Int J Drug Policy. 2024 Dec 21:136:104679. doi: 10.1016/j.drugpo.2024.104679. Online ahead of print.

Abstract

Background: In response to the dual public health emergencies of COVID-19 and the overdose crisis, the Government of British Columbia (BC) introduced risk mitigation prescribing, or prescribed safer supply. In the context of colonialism and racism, Indigenous people are disproportionately impacted by substance use harms and experience significant barriers to receiving care, particularly those living in rural and remote communities. As part of a larger provincial evaluation, we sought to assess the implementation of risk mitigation prescribing as experienced by Indigenous people who use drugs (IPWUD) in Northern BC.

Methods: We used the Consolidated Framework for Implementation Research and the First Nations Perspective on Health and Wellness as conceptual frameworks to guide the study. In partnership with people with lived/living experience, we conducted 20 qualitative interviews with IPWUD. Data were supplemented by four interviews with health planners and analyzed thematically.
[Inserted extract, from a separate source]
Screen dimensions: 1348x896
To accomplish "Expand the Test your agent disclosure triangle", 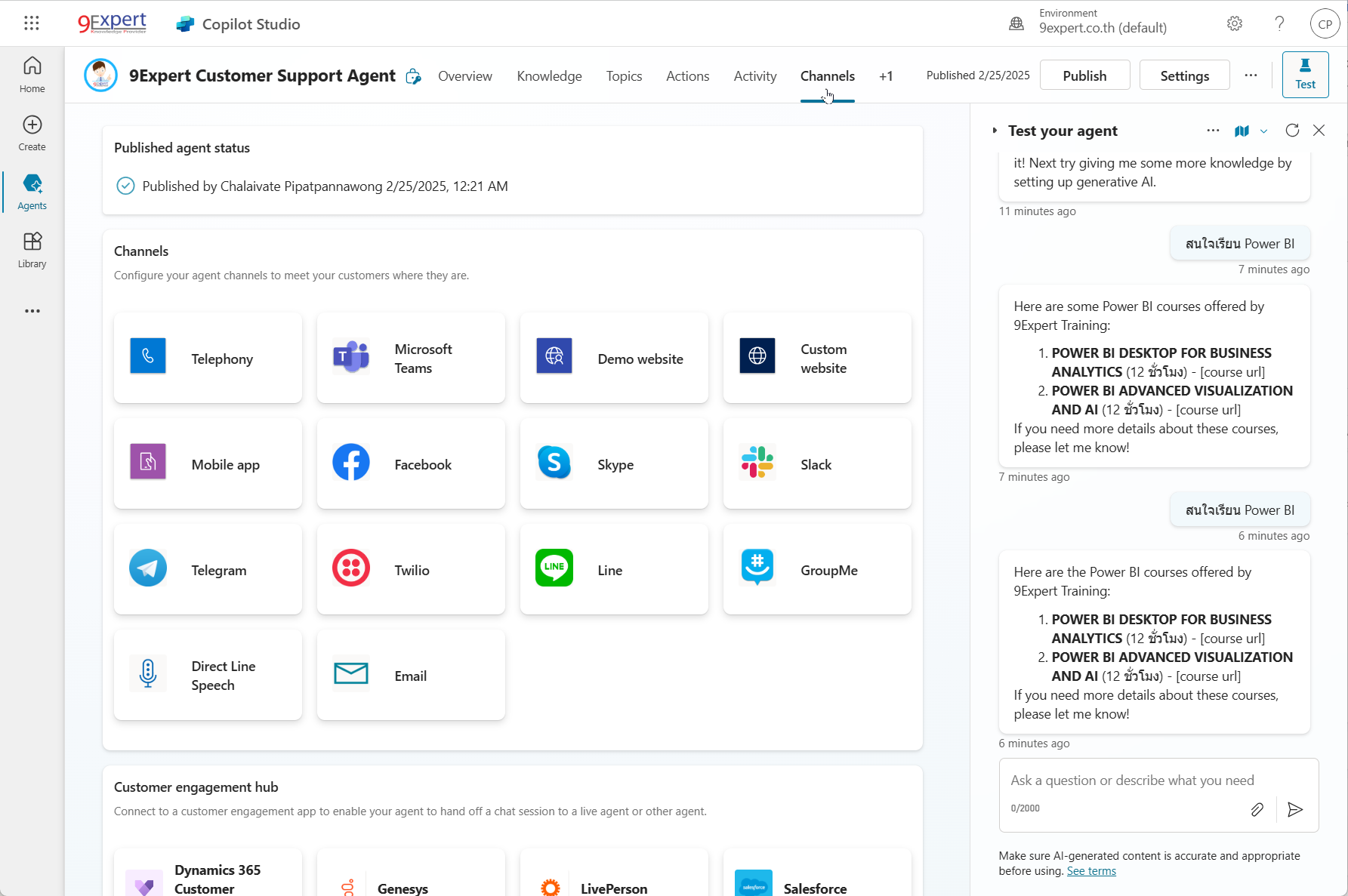I will pyautogui.click(x=995, y=131).
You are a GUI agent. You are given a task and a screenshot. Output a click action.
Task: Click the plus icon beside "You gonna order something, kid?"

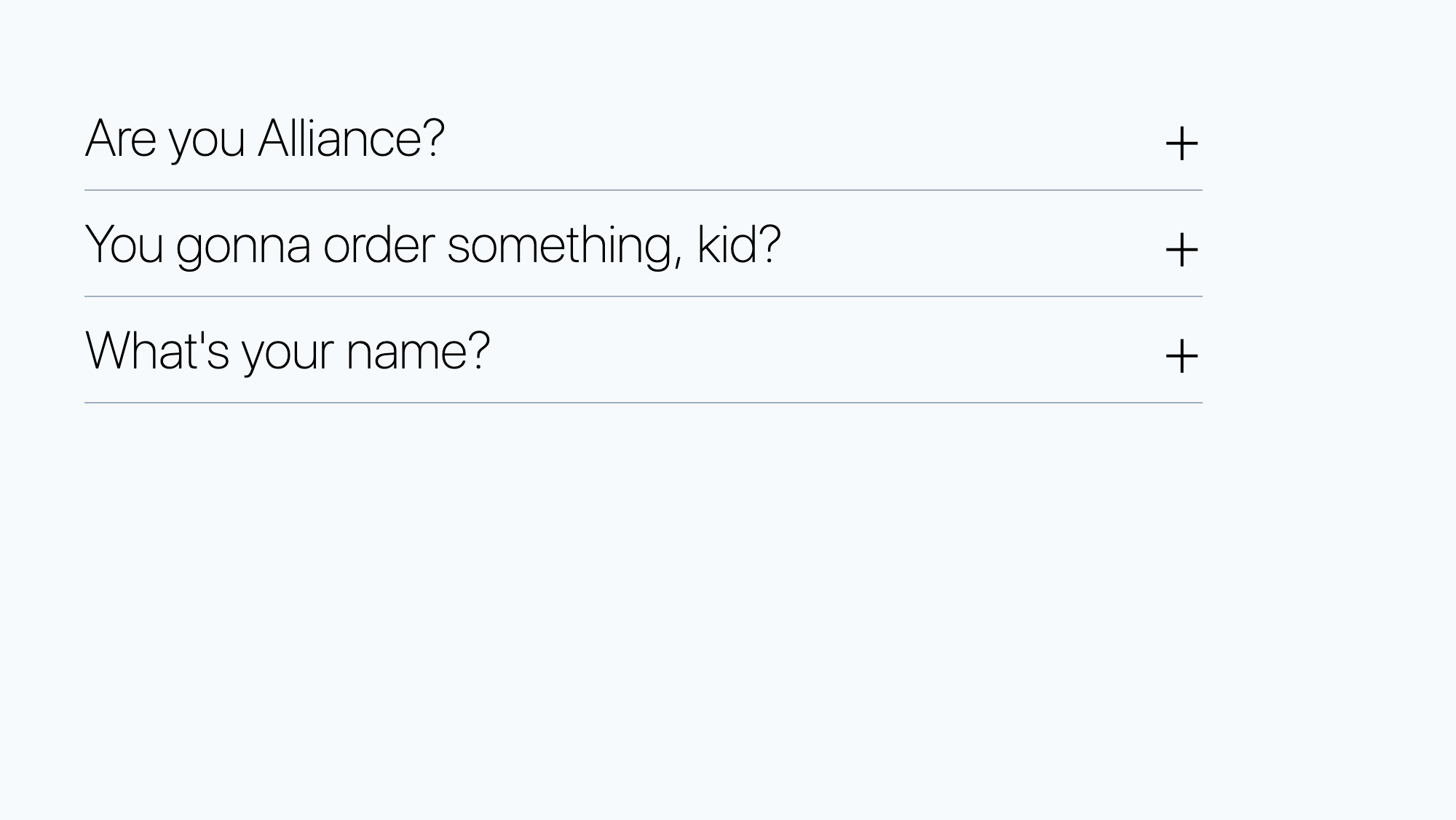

Results: Participants reported limited implementation of risk mitigation prescribing in Northern BC, with unique regional challenges and innovative facilitators to access. Analysis of supplementary health planner data was consistent with the experiences of IPWUD and together provided a comprehensive picture of implementation in Northern BC. Four themes emerged: 1) Northern socio-politico-cultural barriers to implementation (outer setting), 2) rural and remote healthcare delivery challenges (inner setting), 3) adaptability of risk mitigation prescribing on Northern wellness (intervention characteristics), and 4) Northern ingenuity, relationality and champions facilitating access (implementation process).

Conclusions: Implementation and access to risk mitigation prescribing in Northern BC was limited, with region-specific applicability challenges and a health service delivery model that was not able to sufficiently meet the unique service needs of IPWUD. Demonstrating Northern ingenuity, peer groups, harm reduction community champions, and telehealth services were identified as stopgap measures that promoted access and reduced inequitable implementation within the region.

Keywords: Community-based participatory research; Indigenous peoples; Overdose; Prescribed safer supply; Public health emergency; Risk mitigation measures.